This is probably one of the best podcast interviews I’ve ever had the joy to participate in. And, not because I was particularly brilliant but because the host was so hungry to interact on the content of He Loves Me. I couldn’t have been more surprised. I usually don’t do things targeted to men because so much of “men’s ministries” are filled with performance and accountability.
This one wasn’t. The host, Jim Ramos, had not read my book previously, and when he did, it hit him right where he is on his own journey. He wanted to process what I had experienced in moving from performance-based living to embracing the Father’s affection. I loved this conversation.
Jim said of my book, “This book is so rich and so good. It hits the heart of where men are. We need to get this book in the hands of guys. Performance-based religion is the default for men in America, and it has been mine… Your writing style is simple and heartfelt, very fluid, and easy to read.”
It’s a great conversation sorting out what it means to be transformed by love, instead of trying to earn God’s approval from our own efforts. We talk about all the biggies—wrath, fear, love, and transformation. To me there are two great benefits of living in the Father’s love, not only do we get an ever-deepening relationship with him, but we also get the fruit of that relationship in the growing transformation in our own lives.

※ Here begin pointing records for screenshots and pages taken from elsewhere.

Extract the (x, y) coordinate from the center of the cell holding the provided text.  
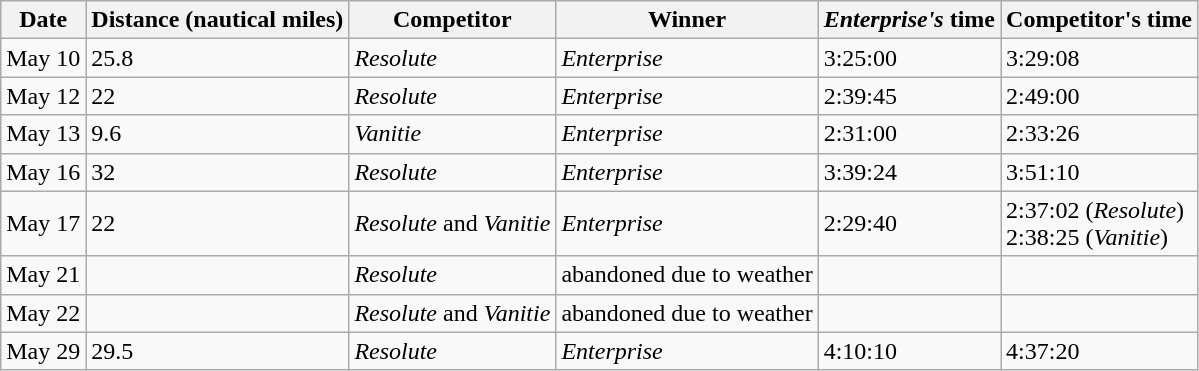
2:29:40 (909, 224)
3:29:08 (1100, 58)
2:39:45 (909, 96)
Competitor's time (1100, 20)
9.6 (218, 134)
May 22 (44, 313)
4:37:20 (1100, 351)
3:51:10 (1100, 172)
2:49:00 (1100, 96)
2:33:26 (1100, 134)
May 17 (44, 224)
Date (44, 20)
Winner (687, 20)
May 29 (44, 351)
May 16 (44, 172)
3:25:00 (909, 58)
May 12 (44, 96)
32 (218, 172)
Vanitie (452, 134)
Competitor (452, 20)
Distance (nautical miles) (218, 20)
May 21 (44, 275)
4:10:10 (909, 351)
May 13 (44, 134)
3:39:24 (909, 172)
Enterprise's time (909, 20)
May 10 (44, 58)
25.8 (218, 58)
2:31:00 (909, 134)
29.5 (218, 351)
2:37:02 (Resolute) 2:38:25 (Vanitie) (1100, 224)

Too many people who teach grace and love, only go so far as giving people comfort from their guilt or works. That’s not enough for me. Living loved lets us engage him in a growing relationship of tenderness, and as we live there, love begins to change the way we think about everything, and with that, we begin to live differently. Instead of being captive to our sin and less stellar appetites, we get to experience what a growing trust in God’s love produces in us, a freedom to navigate life with his purpose in mind and not so manipulated by the whims of others.
If you’ve been raised in the Christian religion, then you’ve been deeply schooled in performance-based living. The real fruit of grace is not an excuse to remain in our captivity to sin, but in how it “teaches us to say ‘No’ to ungodliness and worldly passions, and to live self-controlled, upright and godly lives in this present age,” Titus 2:11-12.
And he’s the one doing the work in us, not us trying to do it for him. If that’s where your learning curve is now, this podcast may help you.